Я чувствовала это в его резком запахе — эмоциональное напряжение, настойчиво требующее разрядки. Только в отличие от нас с Медвежонком оно проявилось не в слезах, а в несколько иных порывах. И хотя я по-прежнему считала, что он выбрал плохое время и место, отказать ему у меня не выходило. По крайней мере, отказать достаточно убедительно. Каждый раз он накатывал на меня, словно горячая приливная волна, что сметала все на своем пути. Я растворялась в его желании, в его настойчивости, в его силе и запахе. Он владел мною на том уровне, о котором, возможно, сам и не помышлял, но это уже давно перестало меня пугать. Я принимала эту восхитительную неизбежность с покорностью и восторгом, забывая обо всем.
Сегодня он был нетерпелив и даже немного грубоват, но, признаюсь, мне и самой было не до нежностей. Перевернув меня на живот, он привычно навалился сверху, притягивая к себе мои бедра и сжав зубы на моем плече. Когда он толкнулся в первый раз, сразу заполнив меня до упора и не дав времени привыкнуть к ощущениям внутри, с моих губ сорвался протестующий, изнемогающий стон, и секунду спустя его ладонь категорично накрыла мои губы.
— Тише, маленькая омега, не разбуди его, — услышала я его шепот и могла поклясться, что слышу нотки разбойничьего веселья в голосе альфы. — Будь хорошей девочкой.
Быть хорошей девочкой рядом с ним не получалось категорически и от слова совсем. Я могла быть сколько угодно рассудительной, сдержанной и сосредоточенной на деле, когда горел свет и Йон сдерживал свой запах. Но в темноте, окутанная и придавленная им к постели, я превращалась в ту, за кого считали всех омег без исключения — течную самку, которая мечтала только о том, чтобы ее мужчина не слишком сдерживался и отымел ее как следует.

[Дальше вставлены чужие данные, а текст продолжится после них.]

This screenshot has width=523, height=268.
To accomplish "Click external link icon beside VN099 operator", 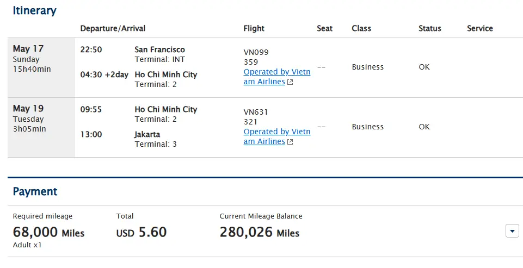I will click(290, 82).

От его сильных, постепенно ускоряющихся движений у меня в голове все искрило и взрывалось, и я, как и всегда, не могла поверить в то, что бывает так хорошо. Что секс, который ведь был в моей жизни и до него, может быть почти священнодействием — видимо, тем самым, о котором так любила проповедовать Церковь. Альфы и омеги, мы в самом деле были рождены друг для друга. Их твердость и наша мягкость, их настойчивость и наша покорность, их ярость и наша чувственность. Я любила его — о, Великий Зверь, как я любила его!

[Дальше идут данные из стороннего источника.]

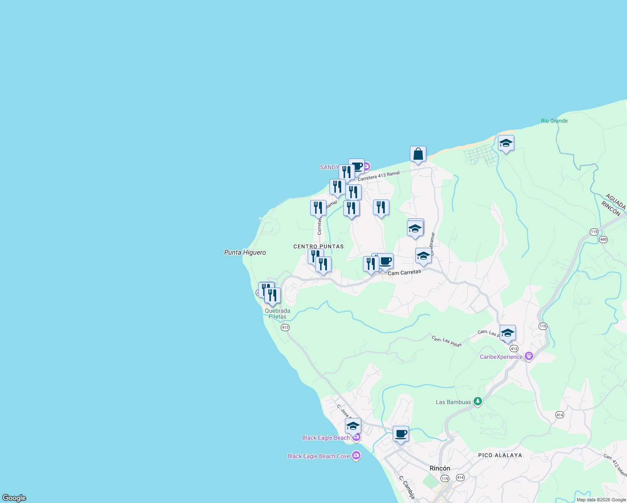Click the Map data attribution text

Не сдержавшись, я надавила на его ладонь, что зажимала мне рот, вынуждая его втолкнуть два пальца внутрь. Ощутив прикосновения моего жадного языка, Йон на мгновение сбился с ритма, потом приглушенно выматерился и снова укусил меня. Я сдавленно вскрикнула, сильнее прогибаясь в спине и отставляя зад, ощущая, что теку так сильно, что каждое его движение внутри сопровождается влажными хлюпающими звуками. И уже находясь в шаге от долгожданной и мучительно необходимой разрядки, я вдруг столкнулась глазами с Медвежонком. Он смотрел на нас, не отрываясь, втягивая наши разнузданные запахи расширенными трепещущими ноздрями, и я могла поклясться, что видела, как вздрагивает его одеяло в районе бедер, словно тревожимое судорожными быстрыми движениями изнутри. Он смотрел на нас с таким восхищением и одновременно чем-то еще, чему я не находила определения, что все это совершенно и категорически переставало быть нормальным. Смотря, как он облизывает свои пухлые губы, жадно и нетерпеливо двигая рукой под одеялом, я осознала, что только что наши отношения вышли на какой-то совершенно новый уровень.